### What the exercise asks
Every line from the one containing "land cover (799, 979)" to the one containing "Previous Articles (1077, 292)" in the records below, both included, must be set down exactly, and no other line.

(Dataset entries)
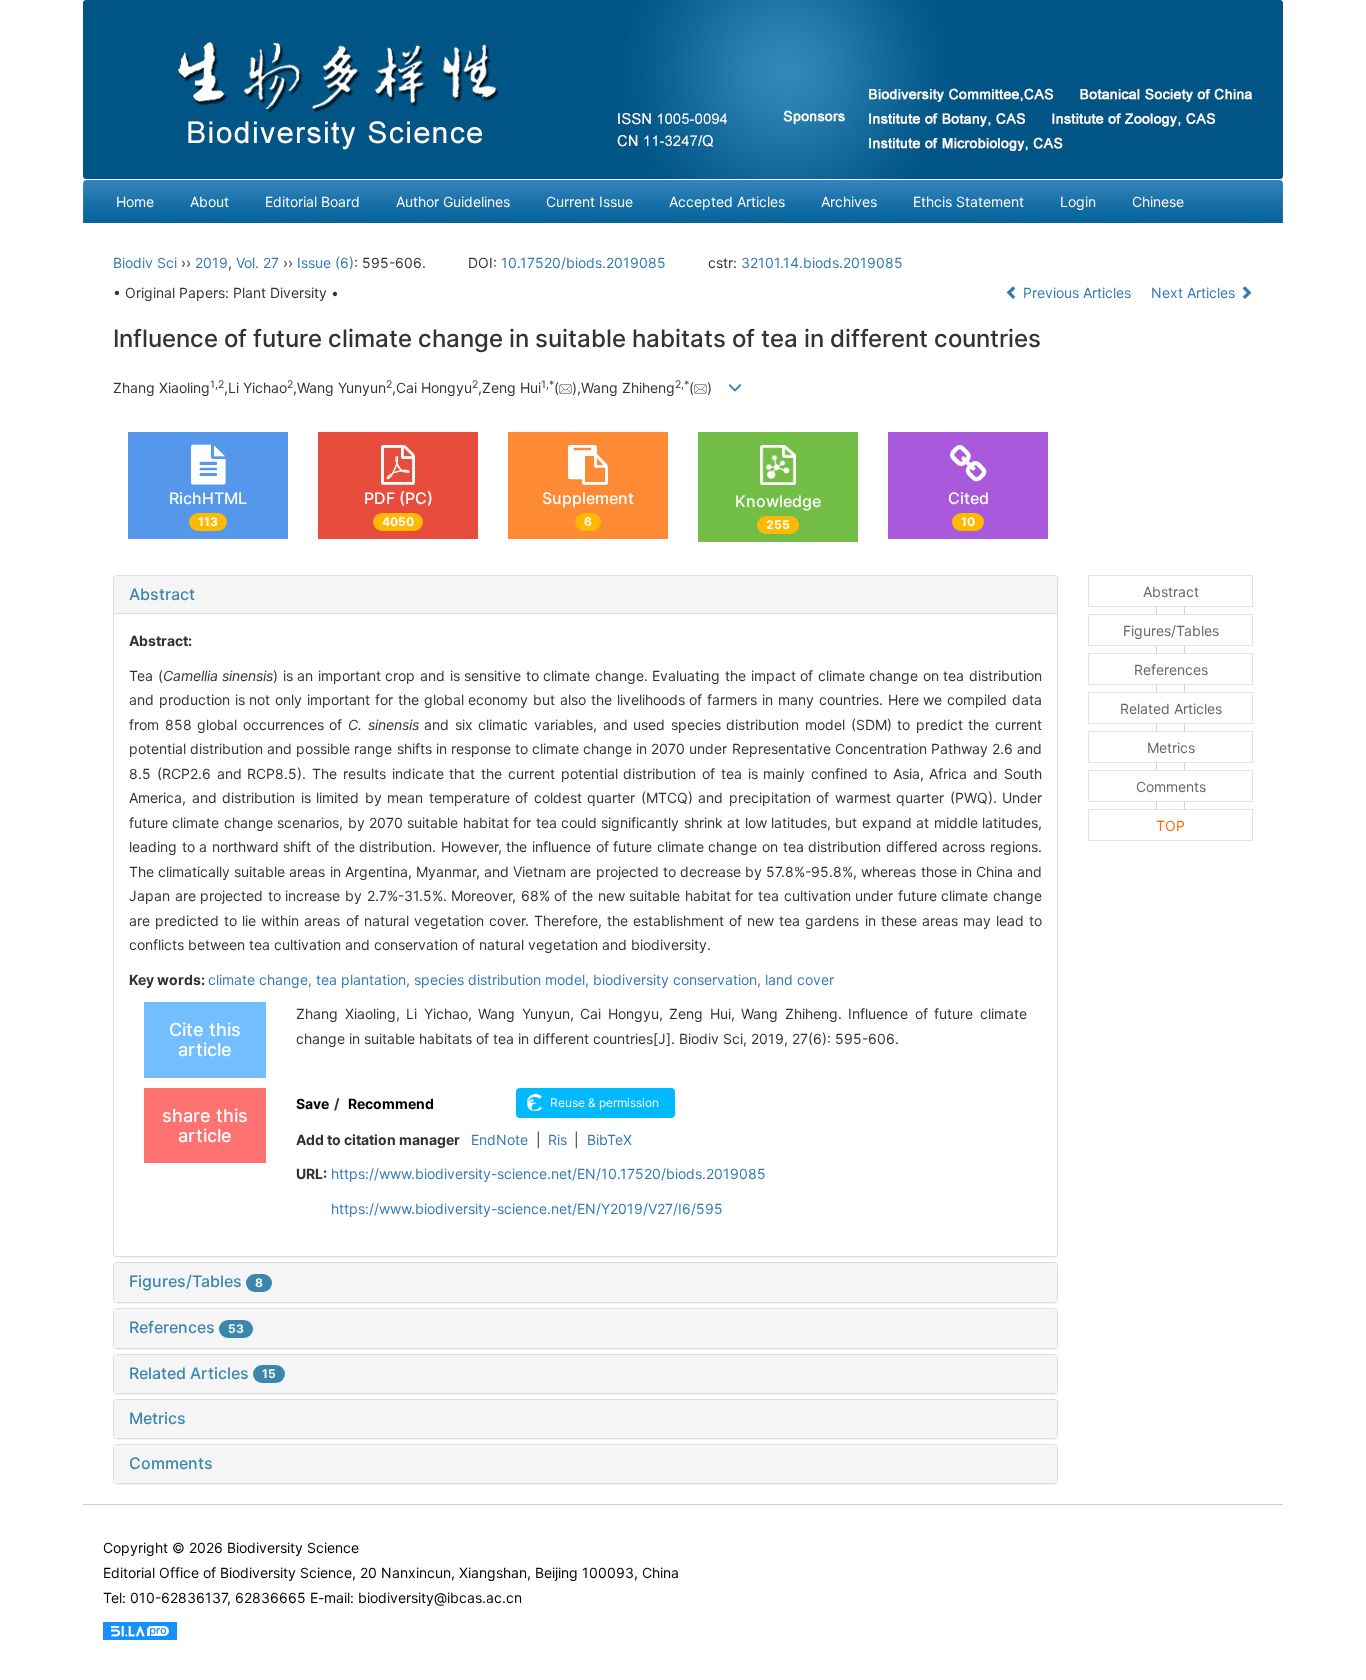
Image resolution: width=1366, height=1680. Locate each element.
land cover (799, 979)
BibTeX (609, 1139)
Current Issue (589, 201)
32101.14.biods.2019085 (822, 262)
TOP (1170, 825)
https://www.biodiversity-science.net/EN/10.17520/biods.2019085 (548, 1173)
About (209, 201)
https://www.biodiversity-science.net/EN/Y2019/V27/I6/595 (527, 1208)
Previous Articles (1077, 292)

* * *

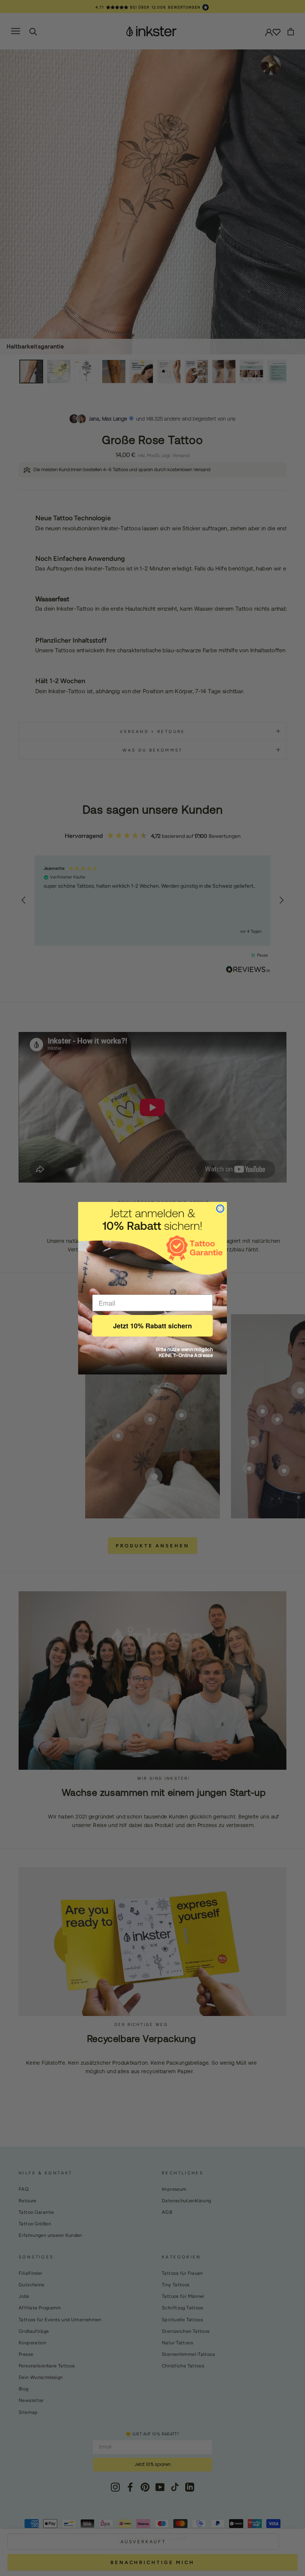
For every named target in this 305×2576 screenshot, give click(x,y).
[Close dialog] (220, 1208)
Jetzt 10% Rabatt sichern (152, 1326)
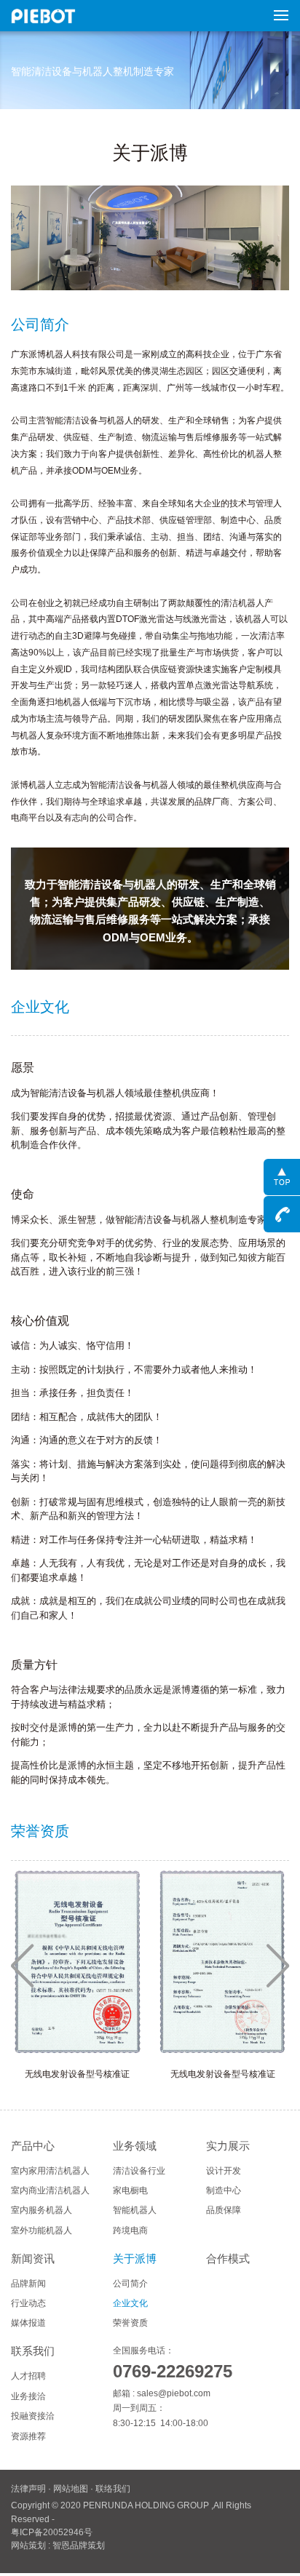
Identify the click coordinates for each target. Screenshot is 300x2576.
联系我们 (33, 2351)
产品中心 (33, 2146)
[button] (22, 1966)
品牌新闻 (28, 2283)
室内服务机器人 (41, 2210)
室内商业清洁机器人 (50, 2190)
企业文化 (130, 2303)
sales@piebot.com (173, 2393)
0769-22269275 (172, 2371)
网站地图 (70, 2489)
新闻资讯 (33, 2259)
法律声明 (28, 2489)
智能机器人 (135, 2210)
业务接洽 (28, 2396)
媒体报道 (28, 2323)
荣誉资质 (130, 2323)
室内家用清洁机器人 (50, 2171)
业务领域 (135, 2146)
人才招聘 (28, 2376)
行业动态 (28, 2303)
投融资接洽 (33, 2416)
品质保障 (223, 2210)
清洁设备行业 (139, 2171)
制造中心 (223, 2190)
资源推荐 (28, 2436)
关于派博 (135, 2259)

--

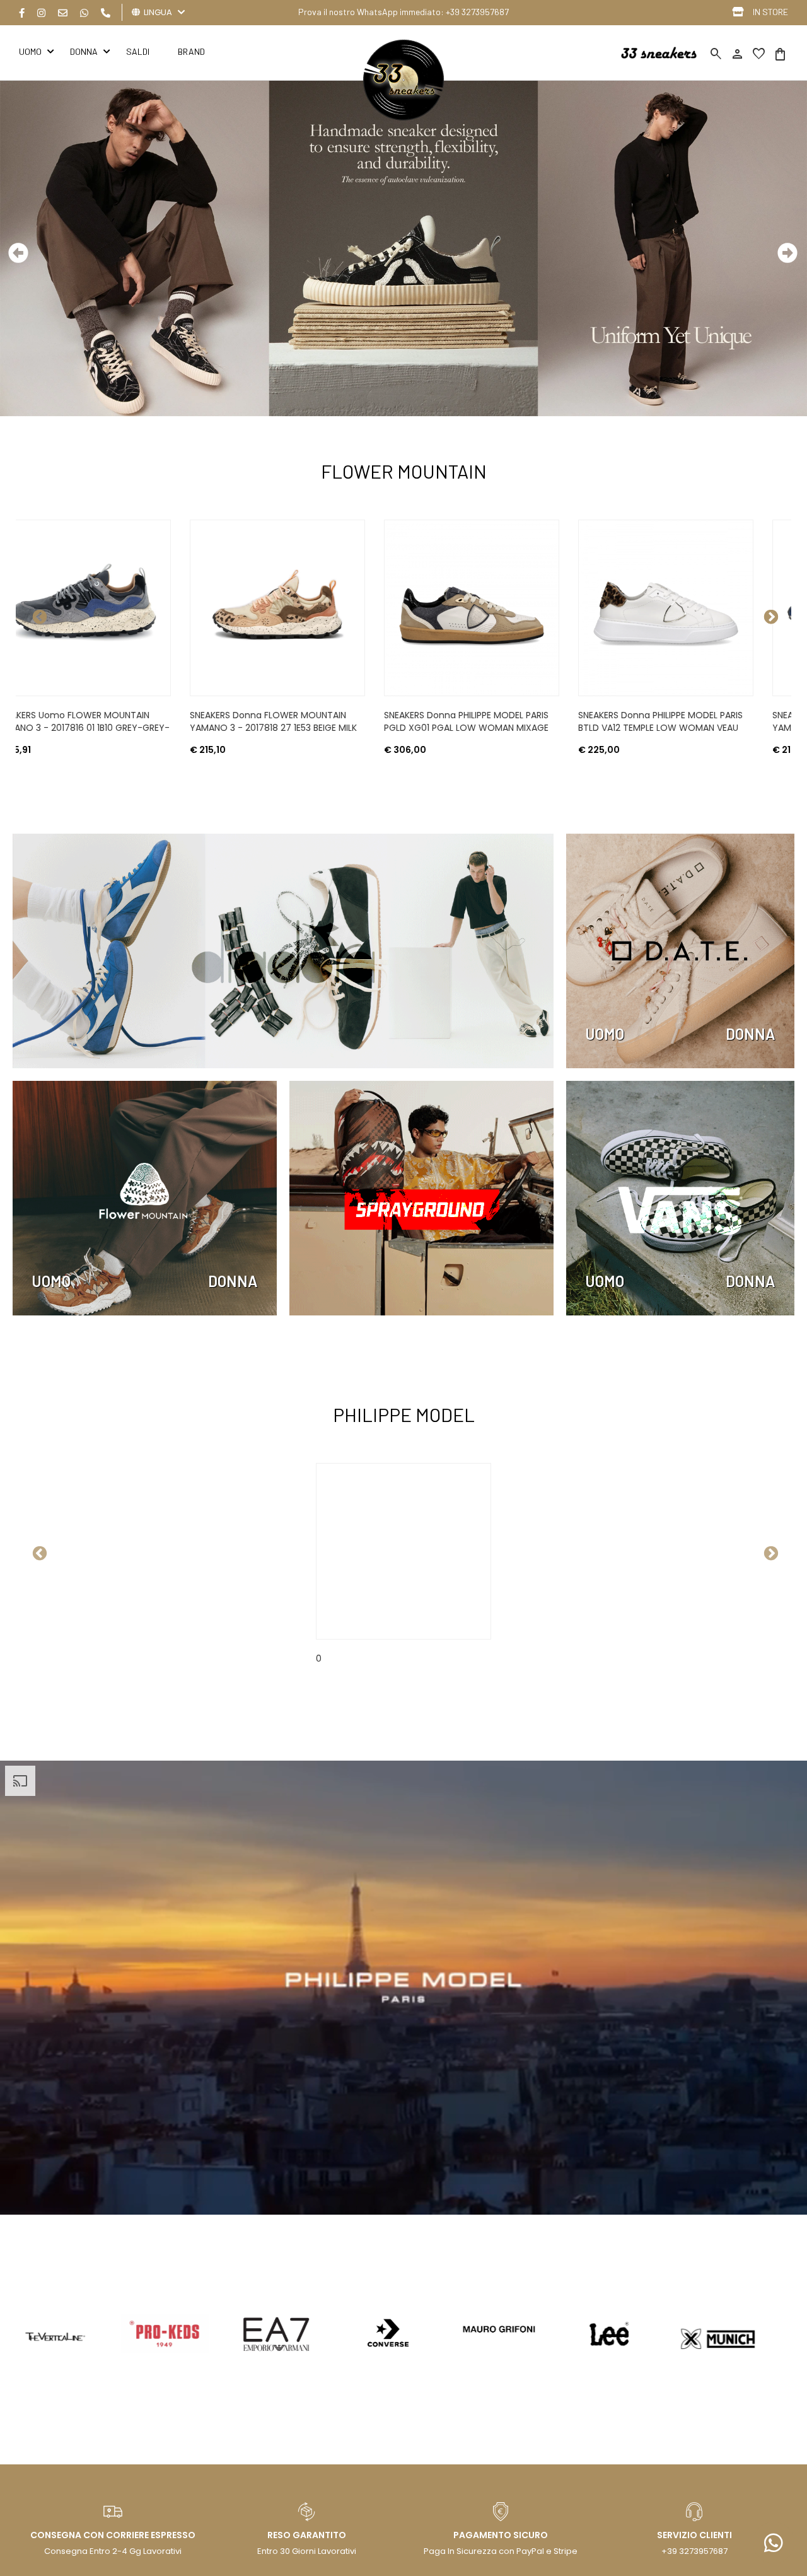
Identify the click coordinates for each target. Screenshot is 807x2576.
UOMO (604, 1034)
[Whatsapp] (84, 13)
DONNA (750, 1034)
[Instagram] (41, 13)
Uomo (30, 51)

### Task result
land cover (799, 979)
BibTeX (609, 1139)
Current Issue (589, 201)
32101.14.biods.2019085 (822, 262)
TOP (1170, 825)
https://www.biodiversity-science.net/EN/10.17520/biods.2019085 (548, 1173)
About (209, 201)
https://www.biodiversity-science.net/EN/Y2019/V27/I6/595 (527, 1208)
Previous Articles (1077, 292)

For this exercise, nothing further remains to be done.